Issues with encoding
 
>>> f = open('mary-short.txt')    # need encoding='utf-8'
>>> marytxt = f.read()
Traceback (most recent call last):
  File "<pyshell#14>", line 1, in <module>
    marytxt = f.read()
  File "C:\Program Files (x86)\Python35-32\lib\encodings\cp1252.py", line 23, in decode
    return codecs.charmap_decode(input,self.errors,decoding_table)[0]
UnicodeDecodeError: 'charmap' codec can't decode byte 0x81 in position 36593: character 
maps to <undefined> 
"UnicodeDecodeError" means you have a file encoding issue. Each computer has its own system-wide default encoding, and the file you are trying to open is encoded in something different, most likely some version of Unicode. If this happens, you should specify the encoding using the encoding='xxx' switch while opening the file. If you are not sure which encoding to use, try 'utf-8', 'utf-16', and 'utf-32'.

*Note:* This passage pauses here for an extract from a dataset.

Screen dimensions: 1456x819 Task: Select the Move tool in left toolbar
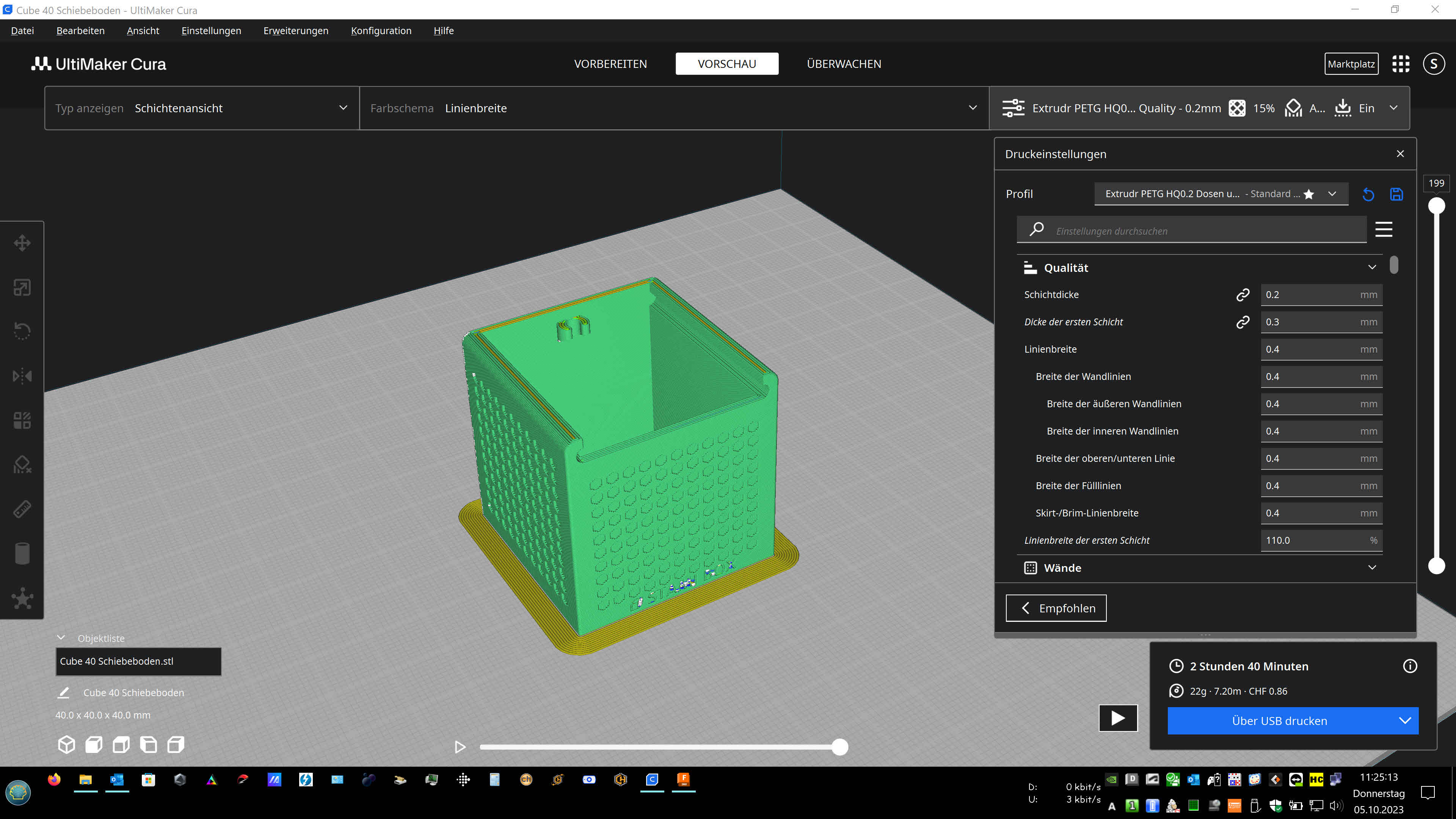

Entire file content can be read in only ONCE per opening
 
>>> f = open('mary-short.txt')
>>> marytxt = f.read()           # Reads in entire file content
>>> marylines = f.readlines()    # Nothing left to read, returns nothing
>>> f.close()
>>> len(marytxt)
110
>>> len(marylines)     # marylines is empty!
0
Both .read() and .readlines() come with the concept of a cursor. After either command is executed, the cursor moves to the end of the file, leaving nothing more to read in. Therefore, once a file content has been read in, another attempt to read from the file object will produce an empty data object. If for some reason you must read the file content again, you must close and re-open the file.

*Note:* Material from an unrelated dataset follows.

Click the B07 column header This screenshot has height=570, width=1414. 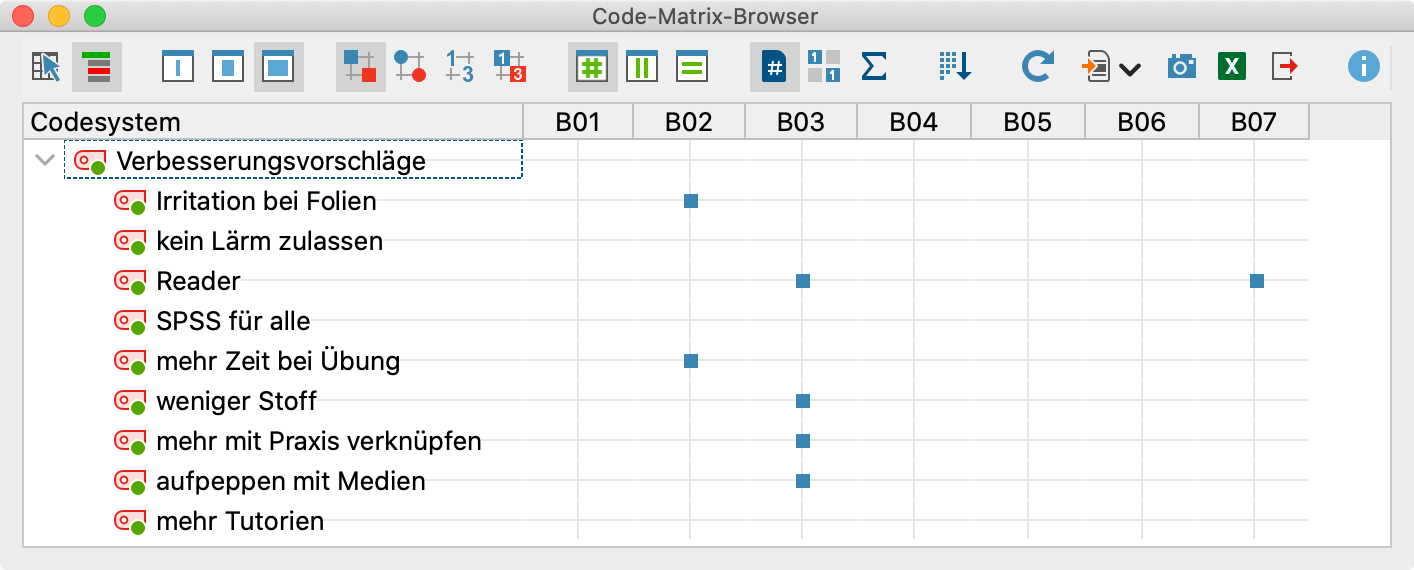1254,122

Only the string type can be written
 
>>> pi = 3.141592
>>> fout = open('math.txt', 'w')
>>> fout.write("Pi's value is ")
>>> fout.write(pi)                # trying to write float, doesn't work
Traceback (most recent call last):
  File "", line 1, in 
TypeError: expected a character buffer object
>>> fout.write(str(pi))          # turn number into string using str()  
>>> 
Writing methods only works with strings: .write() takes a single string, and .writelines() takes a list which contains strings only. Non-string type data must be first coerced into the string type by using the str() function.

Your output file is empty
 
output.txt
This happens to everyone: you write something out, open up the file to view, only to find it empty. In other times, the file content may be incomplete. Curious, isn't it? Well, the cause is simple: YOU FORGOT .close(). Writing out happens in buffers; flushing out the last writing buffer does not happen until you close your file object. ALWAYS REMEMBER TO CLOSE YOUR FILE OBJECT.

(Windows) Line breaks do not show up
If you open up your text file in Notepad app in Windows and see everything in one line, don't be alarmed. Open the same text file in Wordpad or, even better, Notepad++, and you will see that the line breaks are there after all. See this FAQ for details.